AIM: The aim of this study was to examine the expression of the IGF-I gene and of genes for IGFBP-1, -2, -3, and -4 in cells from nodular goiters (NG), and from different human thyroid carcinomas (papillary--PTC, anaplastic--ATC, and medullary--MTC), cultured in monolayers. The influence, exerted by exogenous IGF-I on the expression of these genes, was also investigated. METHODS: Thyroid tissue specimens were obtained from 65 patients during subtotal or total thyroidectomies.
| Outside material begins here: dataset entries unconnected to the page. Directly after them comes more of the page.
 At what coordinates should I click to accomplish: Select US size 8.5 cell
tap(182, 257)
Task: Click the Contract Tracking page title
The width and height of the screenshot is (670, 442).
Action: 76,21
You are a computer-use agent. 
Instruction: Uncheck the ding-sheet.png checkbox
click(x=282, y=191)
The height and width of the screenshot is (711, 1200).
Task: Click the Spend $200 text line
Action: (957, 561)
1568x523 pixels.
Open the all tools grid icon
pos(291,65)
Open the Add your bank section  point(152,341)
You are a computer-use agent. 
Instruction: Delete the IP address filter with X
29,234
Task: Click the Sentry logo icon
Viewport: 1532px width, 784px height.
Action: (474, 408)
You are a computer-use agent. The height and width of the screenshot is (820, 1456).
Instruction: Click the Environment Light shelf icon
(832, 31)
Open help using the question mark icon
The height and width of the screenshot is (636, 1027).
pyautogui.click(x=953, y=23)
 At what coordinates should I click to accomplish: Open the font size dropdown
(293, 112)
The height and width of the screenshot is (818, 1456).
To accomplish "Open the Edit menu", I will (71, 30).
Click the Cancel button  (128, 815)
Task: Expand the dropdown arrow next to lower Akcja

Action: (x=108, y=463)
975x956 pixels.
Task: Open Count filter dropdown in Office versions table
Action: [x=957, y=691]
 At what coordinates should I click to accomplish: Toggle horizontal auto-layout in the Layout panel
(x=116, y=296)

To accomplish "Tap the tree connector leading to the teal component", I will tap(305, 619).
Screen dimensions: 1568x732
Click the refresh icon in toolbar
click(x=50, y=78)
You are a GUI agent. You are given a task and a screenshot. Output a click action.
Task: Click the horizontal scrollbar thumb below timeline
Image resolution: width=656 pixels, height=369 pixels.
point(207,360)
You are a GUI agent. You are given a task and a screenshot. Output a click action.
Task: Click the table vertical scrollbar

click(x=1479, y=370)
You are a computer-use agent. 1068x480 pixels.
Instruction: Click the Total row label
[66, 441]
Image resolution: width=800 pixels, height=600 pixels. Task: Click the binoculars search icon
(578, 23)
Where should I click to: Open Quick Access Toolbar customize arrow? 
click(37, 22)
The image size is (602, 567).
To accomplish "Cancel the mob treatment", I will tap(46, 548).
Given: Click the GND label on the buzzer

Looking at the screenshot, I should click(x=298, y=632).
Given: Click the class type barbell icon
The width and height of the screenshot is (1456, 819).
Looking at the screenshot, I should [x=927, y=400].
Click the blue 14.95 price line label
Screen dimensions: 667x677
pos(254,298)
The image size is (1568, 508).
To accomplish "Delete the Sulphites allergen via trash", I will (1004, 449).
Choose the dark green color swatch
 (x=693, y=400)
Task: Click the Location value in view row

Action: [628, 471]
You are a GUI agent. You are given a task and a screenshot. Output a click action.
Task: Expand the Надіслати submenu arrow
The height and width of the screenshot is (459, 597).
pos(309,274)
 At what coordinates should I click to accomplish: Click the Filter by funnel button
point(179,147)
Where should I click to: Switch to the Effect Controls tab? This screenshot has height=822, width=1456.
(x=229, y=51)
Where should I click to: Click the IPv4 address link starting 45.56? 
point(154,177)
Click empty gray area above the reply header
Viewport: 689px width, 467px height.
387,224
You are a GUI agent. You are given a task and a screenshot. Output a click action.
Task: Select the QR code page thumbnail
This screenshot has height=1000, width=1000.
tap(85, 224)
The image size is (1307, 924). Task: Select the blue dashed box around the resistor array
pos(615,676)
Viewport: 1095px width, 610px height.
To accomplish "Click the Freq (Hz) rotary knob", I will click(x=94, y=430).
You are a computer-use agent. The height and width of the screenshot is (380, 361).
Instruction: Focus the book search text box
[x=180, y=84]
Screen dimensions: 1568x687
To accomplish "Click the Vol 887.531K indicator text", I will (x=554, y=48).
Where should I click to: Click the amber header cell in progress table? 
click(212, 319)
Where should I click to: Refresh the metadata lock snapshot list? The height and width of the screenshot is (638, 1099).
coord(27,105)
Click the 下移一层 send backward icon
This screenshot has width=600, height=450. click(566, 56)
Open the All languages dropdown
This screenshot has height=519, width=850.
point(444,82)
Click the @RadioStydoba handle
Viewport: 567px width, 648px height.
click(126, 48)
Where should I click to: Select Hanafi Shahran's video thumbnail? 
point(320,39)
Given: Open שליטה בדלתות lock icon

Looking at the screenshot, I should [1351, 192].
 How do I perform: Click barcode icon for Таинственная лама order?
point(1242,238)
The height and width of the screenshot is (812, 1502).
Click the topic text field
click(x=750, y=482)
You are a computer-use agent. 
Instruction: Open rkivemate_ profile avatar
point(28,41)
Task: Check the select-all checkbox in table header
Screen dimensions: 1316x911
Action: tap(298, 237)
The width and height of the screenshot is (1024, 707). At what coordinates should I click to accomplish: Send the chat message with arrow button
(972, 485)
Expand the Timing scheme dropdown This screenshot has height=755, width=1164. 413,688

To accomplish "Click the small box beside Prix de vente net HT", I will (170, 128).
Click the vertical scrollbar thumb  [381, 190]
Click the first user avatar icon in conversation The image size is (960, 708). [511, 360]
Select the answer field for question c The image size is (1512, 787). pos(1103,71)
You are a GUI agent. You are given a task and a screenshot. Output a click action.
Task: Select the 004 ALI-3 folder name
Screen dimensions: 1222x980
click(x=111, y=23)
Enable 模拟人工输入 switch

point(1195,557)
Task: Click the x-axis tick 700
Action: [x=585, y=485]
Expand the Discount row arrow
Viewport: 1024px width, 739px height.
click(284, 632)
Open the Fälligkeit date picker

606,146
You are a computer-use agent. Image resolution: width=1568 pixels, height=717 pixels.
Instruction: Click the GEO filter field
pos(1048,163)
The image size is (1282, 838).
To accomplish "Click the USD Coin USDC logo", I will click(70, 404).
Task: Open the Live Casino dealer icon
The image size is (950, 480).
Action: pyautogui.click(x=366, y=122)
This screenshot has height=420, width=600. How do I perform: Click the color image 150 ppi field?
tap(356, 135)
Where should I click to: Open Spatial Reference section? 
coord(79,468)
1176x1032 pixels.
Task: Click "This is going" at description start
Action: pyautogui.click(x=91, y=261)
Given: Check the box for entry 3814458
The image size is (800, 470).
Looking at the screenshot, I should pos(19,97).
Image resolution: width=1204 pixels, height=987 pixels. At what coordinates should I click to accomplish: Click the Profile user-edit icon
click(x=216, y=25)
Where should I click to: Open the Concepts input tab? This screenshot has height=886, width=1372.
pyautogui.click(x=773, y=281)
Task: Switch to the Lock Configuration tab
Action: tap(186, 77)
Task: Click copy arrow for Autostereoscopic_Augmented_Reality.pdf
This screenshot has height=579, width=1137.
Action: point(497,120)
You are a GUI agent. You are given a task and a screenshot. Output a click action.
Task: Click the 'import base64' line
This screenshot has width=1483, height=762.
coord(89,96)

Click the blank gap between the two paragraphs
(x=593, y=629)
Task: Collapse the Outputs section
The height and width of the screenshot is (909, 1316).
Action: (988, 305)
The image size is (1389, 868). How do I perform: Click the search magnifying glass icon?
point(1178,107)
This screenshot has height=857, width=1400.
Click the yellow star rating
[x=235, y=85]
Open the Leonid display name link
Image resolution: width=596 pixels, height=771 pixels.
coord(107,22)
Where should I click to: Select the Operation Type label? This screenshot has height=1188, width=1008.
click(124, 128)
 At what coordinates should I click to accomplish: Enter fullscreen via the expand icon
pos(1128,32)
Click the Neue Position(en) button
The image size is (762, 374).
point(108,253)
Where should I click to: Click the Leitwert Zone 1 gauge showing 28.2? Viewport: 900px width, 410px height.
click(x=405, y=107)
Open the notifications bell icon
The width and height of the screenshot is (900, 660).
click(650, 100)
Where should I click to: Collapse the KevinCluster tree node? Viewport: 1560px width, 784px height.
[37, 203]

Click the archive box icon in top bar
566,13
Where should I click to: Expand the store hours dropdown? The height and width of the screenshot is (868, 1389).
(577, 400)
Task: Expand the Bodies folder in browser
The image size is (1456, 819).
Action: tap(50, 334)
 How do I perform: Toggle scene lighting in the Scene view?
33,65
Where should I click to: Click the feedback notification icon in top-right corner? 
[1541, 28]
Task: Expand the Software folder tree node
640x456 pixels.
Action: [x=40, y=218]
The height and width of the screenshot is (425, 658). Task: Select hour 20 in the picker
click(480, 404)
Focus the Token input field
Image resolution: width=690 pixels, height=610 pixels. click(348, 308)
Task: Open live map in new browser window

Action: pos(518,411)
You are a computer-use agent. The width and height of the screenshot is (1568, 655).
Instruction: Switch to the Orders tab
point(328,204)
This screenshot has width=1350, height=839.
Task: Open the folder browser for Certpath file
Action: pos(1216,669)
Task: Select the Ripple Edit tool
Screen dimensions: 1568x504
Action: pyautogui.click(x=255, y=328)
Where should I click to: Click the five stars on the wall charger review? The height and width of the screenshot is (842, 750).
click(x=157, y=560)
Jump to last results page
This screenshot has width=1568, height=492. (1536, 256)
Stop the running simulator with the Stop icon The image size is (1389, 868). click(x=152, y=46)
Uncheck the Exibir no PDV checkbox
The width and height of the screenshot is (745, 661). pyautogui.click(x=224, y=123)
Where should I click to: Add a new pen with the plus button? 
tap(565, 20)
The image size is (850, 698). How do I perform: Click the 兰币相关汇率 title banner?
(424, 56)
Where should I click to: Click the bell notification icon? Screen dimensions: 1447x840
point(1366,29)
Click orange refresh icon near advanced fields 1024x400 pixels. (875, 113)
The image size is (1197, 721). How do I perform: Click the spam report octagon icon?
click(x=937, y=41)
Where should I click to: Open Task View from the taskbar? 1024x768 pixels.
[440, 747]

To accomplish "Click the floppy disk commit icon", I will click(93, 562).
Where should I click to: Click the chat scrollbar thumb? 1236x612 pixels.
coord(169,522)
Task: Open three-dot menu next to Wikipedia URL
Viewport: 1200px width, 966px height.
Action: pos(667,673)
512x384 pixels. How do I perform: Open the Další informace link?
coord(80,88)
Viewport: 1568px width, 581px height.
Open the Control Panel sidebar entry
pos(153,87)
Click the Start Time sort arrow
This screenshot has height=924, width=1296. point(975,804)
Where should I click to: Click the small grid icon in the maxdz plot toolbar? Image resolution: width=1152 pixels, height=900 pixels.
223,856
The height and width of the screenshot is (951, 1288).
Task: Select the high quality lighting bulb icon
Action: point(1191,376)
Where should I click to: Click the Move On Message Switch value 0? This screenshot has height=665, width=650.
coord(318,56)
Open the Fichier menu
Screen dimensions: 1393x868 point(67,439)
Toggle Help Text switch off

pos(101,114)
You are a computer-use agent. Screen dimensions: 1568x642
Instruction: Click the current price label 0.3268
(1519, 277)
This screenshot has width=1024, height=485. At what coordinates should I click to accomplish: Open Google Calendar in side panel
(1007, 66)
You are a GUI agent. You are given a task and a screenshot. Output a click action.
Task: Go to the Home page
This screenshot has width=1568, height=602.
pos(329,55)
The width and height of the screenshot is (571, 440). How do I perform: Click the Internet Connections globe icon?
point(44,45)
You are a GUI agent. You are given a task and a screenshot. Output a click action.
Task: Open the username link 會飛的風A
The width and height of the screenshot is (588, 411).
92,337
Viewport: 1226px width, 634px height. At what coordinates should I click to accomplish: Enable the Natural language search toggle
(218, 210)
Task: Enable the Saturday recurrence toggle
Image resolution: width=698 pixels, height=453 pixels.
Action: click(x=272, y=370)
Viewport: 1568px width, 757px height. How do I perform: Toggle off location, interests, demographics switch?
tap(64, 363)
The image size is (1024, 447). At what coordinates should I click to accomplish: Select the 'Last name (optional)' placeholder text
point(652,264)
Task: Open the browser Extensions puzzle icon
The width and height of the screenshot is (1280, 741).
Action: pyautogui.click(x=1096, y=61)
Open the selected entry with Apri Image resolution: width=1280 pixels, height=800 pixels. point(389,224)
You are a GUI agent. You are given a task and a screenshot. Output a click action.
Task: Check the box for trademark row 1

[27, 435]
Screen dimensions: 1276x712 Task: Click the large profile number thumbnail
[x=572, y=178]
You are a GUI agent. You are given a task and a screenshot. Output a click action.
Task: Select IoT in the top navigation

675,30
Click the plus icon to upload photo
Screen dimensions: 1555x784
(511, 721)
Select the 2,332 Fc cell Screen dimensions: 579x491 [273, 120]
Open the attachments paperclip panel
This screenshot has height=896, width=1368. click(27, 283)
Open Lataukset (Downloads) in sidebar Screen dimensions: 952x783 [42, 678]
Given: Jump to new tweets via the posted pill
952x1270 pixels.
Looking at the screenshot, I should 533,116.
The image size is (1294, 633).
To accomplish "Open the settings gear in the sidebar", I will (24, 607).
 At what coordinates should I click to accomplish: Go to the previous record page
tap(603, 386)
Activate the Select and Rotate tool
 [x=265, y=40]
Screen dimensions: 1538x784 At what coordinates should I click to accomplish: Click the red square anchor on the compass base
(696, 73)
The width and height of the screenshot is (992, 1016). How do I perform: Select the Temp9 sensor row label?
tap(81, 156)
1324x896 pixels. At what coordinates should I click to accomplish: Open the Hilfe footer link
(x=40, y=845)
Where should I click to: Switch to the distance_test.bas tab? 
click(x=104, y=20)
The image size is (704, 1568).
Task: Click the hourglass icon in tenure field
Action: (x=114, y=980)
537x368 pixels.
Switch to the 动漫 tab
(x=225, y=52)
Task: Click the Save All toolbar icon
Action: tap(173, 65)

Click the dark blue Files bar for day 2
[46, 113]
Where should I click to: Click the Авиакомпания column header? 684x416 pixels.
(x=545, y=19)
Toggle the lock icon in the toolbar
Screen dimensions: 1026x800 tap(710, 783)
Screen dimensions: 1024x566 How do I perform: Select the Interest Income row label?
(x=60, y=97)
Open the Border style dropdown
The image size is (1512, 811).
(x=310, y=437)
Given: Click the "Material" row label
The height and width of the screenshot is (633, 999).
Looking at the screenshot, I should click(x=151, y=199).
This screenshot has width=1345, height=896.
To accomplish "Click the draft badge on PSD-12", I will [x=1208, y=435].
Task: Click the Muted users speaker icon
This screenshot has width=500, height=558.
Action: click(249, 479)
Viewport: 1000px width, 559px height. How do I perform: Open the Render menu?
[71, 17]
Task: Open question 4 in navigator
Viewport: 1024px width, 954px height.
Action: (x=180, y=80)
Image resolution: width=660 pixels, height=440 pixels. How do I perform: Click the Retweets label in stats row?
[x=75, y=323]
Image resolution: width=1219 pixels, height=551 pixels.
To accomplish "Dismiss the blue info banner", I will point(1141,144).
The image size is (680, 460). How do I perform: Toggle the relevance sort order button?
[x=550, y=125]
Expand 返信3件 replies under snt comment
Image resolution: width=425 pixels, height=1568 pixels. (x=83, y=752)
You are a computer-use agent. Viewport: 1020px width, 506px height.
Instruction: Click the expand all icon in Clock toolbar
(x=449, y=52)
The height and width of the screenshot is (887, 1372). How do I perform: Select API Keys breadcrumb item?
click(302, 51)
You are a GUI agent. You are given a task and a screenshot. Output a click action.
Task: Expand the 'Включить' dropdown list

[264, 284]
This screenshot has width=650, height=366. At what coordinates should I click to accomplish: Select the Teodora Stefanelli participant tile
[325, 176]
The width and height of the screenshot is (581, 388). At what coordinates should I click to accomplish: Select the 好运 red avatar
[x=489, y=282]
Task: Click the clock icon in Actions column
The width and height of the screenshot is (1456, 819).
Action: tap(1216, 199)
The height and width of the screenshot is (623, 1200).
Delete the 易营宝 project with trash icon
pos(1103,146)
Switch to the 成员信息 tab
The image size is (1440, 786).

After approximately 2-3 weeks of culture, thyroid cells were incubated for 24 hours with IGF-I in concentrations of: 0, 1, 10 and 100 ng/ml. The total mRNA was isolated according to the method described by Chomczynski and Sacchi with our own modifications. Afterwards, mRNA encoding IGF-I, IGFBP-1-IGFBP-4 and glyceraldehyde-3-phosphate dehydrogenase (GAPDH), were amplified, using the reverse transcription-polymerase chain reaction (RT-PCR); GAPDH gene served as a control gene. PCR products were electrophoresed and then submitted to densitometric analysis. RESULTS AND CONCLUSIONS: Our study has shown that in carcinoma cells (ATC, PTC, MTC), IGF-I reveals a stimulatory influence on the expression of its own gene, that effect being most distinctive in ATC cells. These facts indicate an important role of IGF-I in the pathogenesis and invasiveness of the analyzed malignant neoplasms.